_Supplied data_:
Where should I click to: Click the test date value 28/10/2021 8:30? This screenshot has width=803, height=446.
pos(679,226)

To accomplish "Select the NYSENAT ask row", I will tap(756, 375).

...

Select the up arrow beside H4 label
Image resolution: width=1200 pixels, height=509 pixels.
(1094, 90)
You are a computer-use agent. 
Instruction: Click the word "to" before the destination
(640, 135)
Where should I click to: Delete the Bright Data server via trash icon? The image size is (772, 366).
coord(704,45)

...

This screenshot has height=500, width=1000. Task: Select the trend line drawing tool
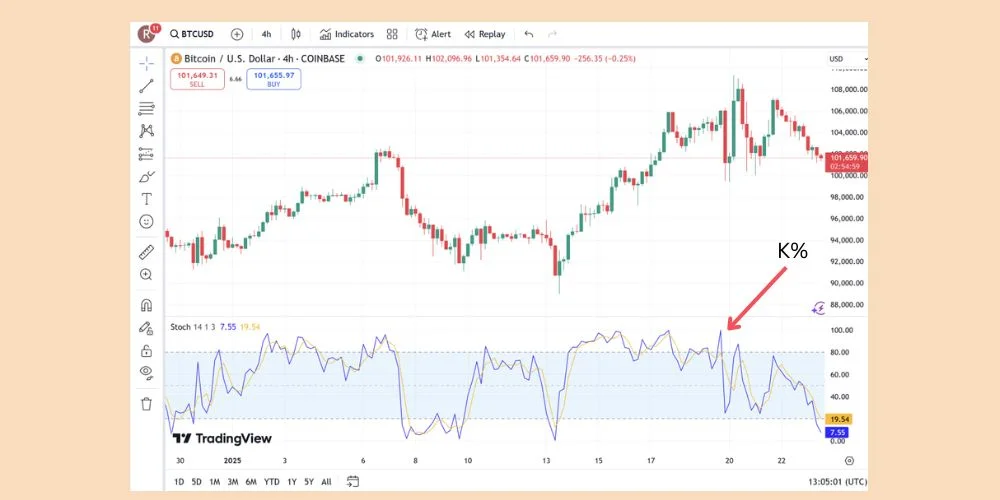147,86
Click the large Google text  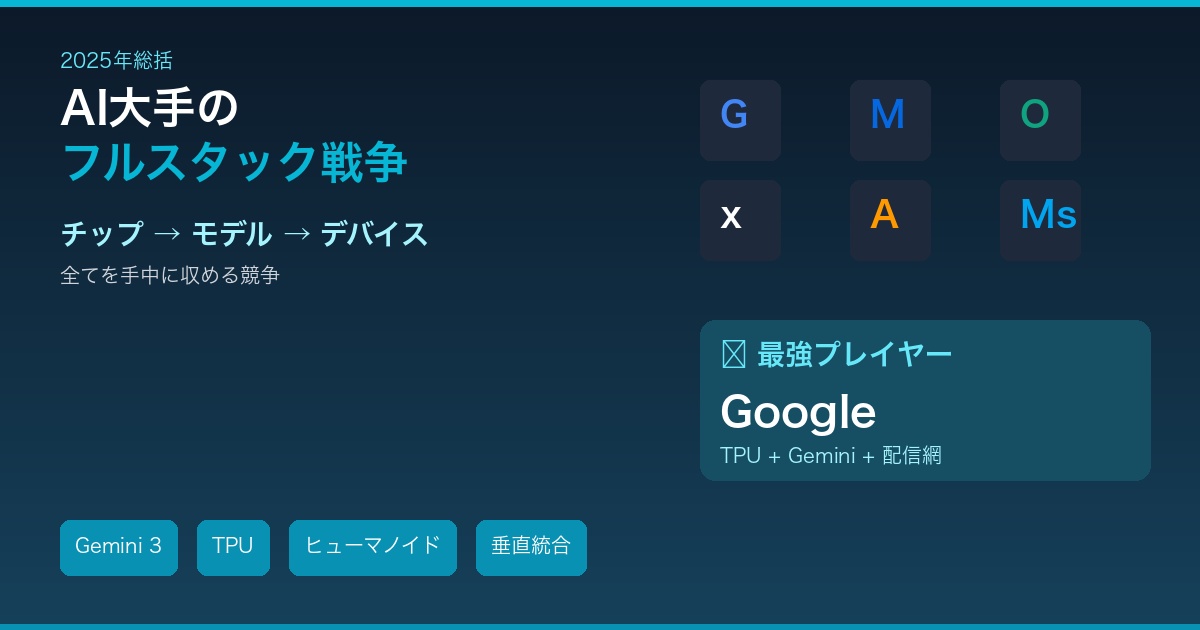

_Description of the task_: Everything from the line with "This screenshot has height=500, width=1000." through the line with "Click the large Google text" in the material above should be transcribed exactly, except the pictures.

_Output for this task_:
This screenshot has height=500, width=1000. Task: Select the trend line drawing tool
147,86
Click the large Google text  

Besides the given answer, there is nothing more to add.